- _WHAT NEEDS TO BE DONE_
Pictures aside, quote the whole listing exactly.

- _INPUT DATA_
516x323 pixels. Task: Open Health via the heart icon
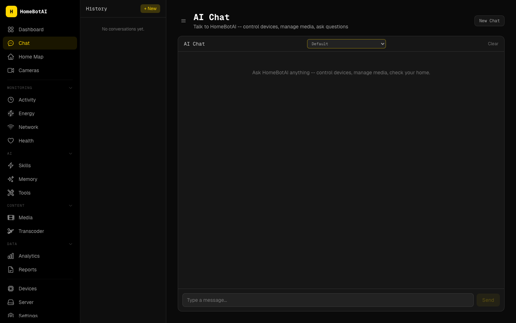click(11, 141)
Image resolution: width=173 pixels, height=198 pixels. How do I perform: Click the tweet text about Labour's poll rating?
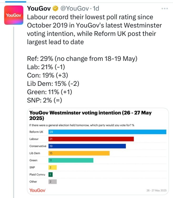pyautogui.click(x=94, y=29)
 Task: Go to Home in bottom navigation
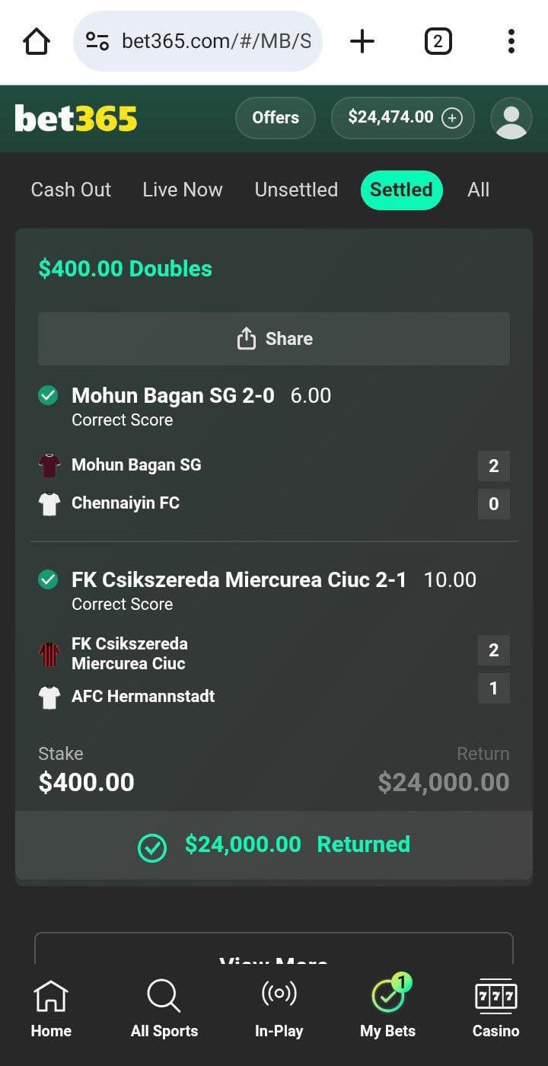[51, 1009]
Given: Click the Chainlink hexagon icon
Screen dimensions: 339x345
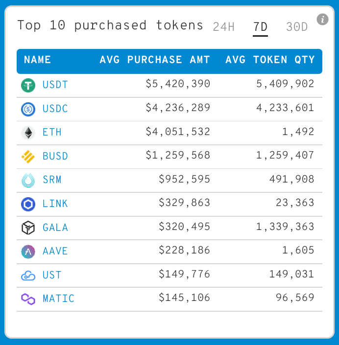Looking at the screenshot, I should pyautogui.click(x=28, y=204).
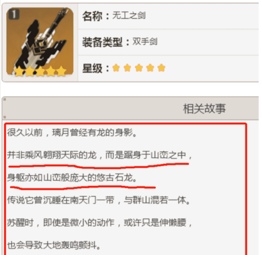The height and width of the screenshot is (255, 262).
Task: Click the line 也会导致大地轰鸣颤抖
Action: [x=54, y=245]
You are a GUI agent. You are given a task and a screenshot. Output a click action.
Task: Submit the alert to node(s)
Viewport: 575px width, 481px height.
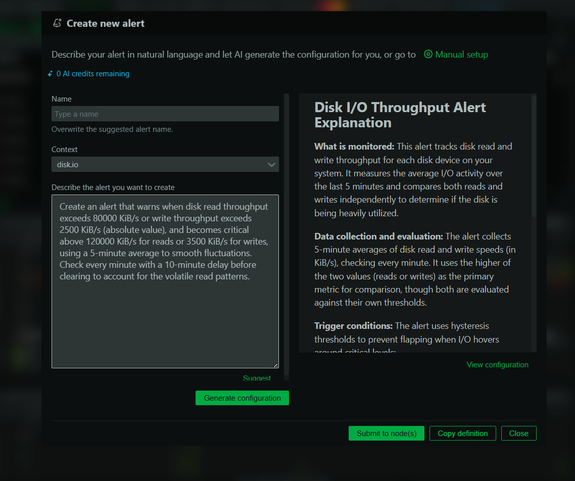point(386,433)
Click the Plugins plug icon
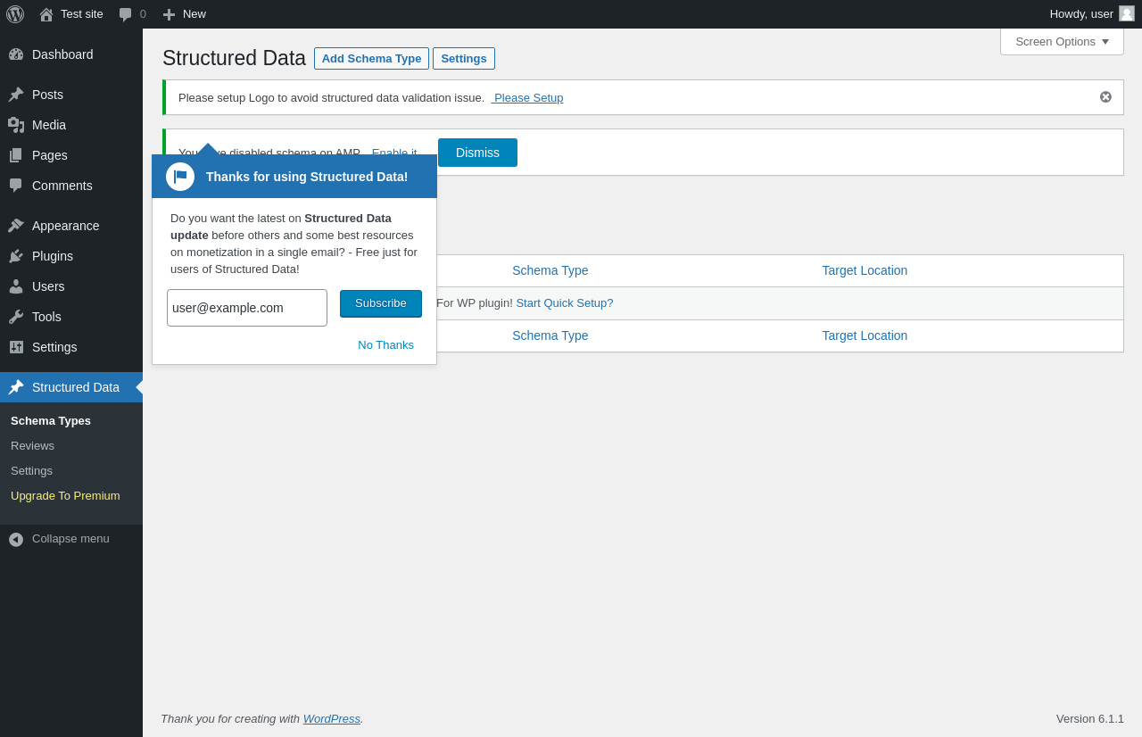The image size is (1142, 737). (x=16, y=256)
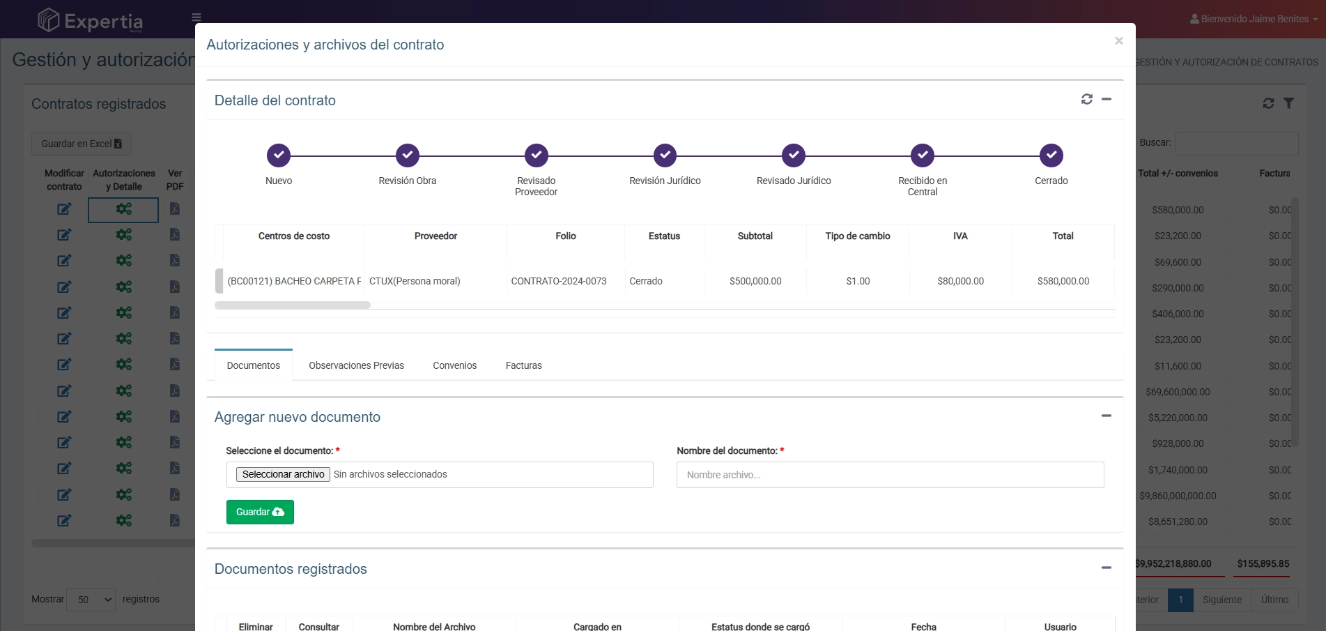Image resolution: width=1326 pixels, height=631 pixels.
Task: Click the Revisado Proveedor step checkmark
Action: click(536, 155)
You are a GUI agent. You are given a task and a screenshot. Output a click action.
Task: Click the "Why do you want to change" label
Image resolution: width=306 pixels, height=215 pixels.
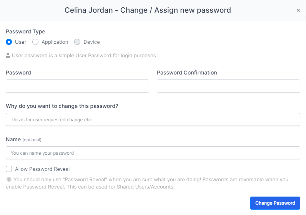[x=62, y=106]
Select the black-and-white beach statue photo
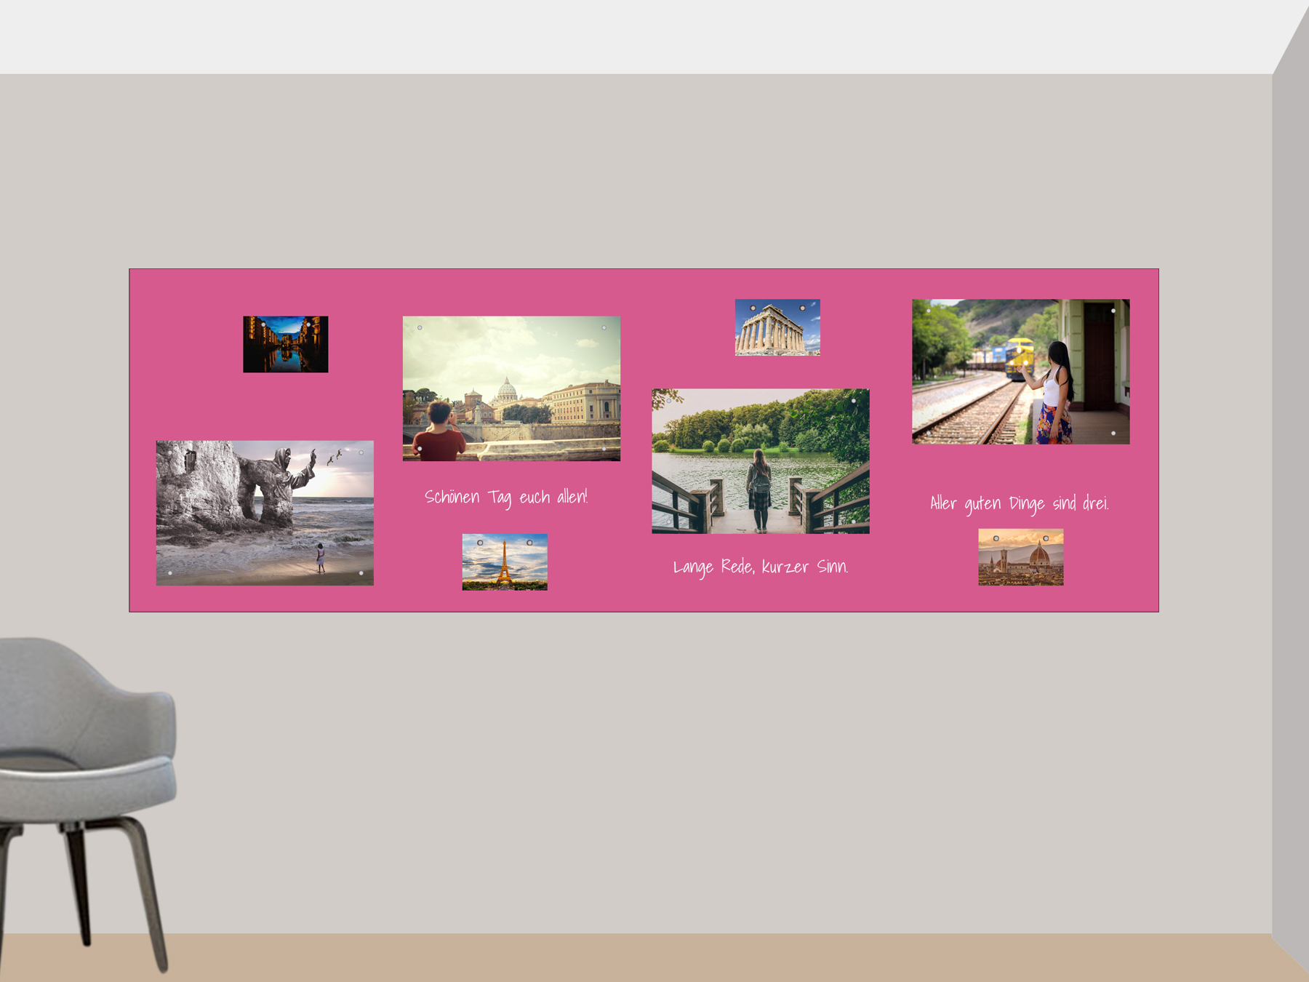Viewport: 1309px width, 982px height. click(265, 513)
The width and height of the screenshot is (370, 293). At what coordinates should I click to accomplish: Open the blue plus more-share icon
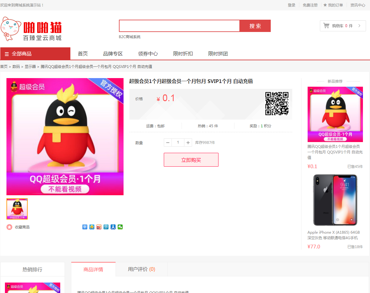[x=85, y=227]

- _SOLUTION TO THE PROBLEM_
516x323 pixels. Task: Open Health via the heart icon
click(11, 141)
Image resolution: width=173 pixels, height=198 pixels. How do I perform: Click the tweet text about Labour's poll rating?
pyautogui.click(x=94, y=29)
 Task: Go to Home in bottom navigation
[51, 1009]
Given: Click the Chainlink hexagon icon
Screen dimensions: 339x345
Looking at the screenshot, I should pyautogui.click(x=28, y=204).
The height and width of the screenshot is (255, 262).
Task: Click the line 也会导致大地轰鸣颤抖
Action: [x=54, y=245]
You are a GUI agent. You are given a task and a screenshot. Output a click action.
Task: Submit the alert to node(s)
Viewport: 575px width, 481px height.
point(386,433)
Click the Plugins plug icon
The image size is (1142, 737). (x=16, y=256)
Image resolution: width=1326 pixels, height=631 pixels.
Task: Click the Revisado Proveedor step checkmark
Action: click(536, 155)
You are a GUI agent. You are given a task and a screenshot. Output a click action.
Task: Click the "Why do you want to change" label
Image resolution: width=306 pixels, height=215 pixels.
[x=62, y=106]
Select the black-and-white beach statue photo
Viewport: 1309px width, 982px height. click(265, 513)
The width and height of the screenshot is (370, 293). At what coordinates should I click to accomplish: Open the blue plus more-share icon
[x=85, y=227]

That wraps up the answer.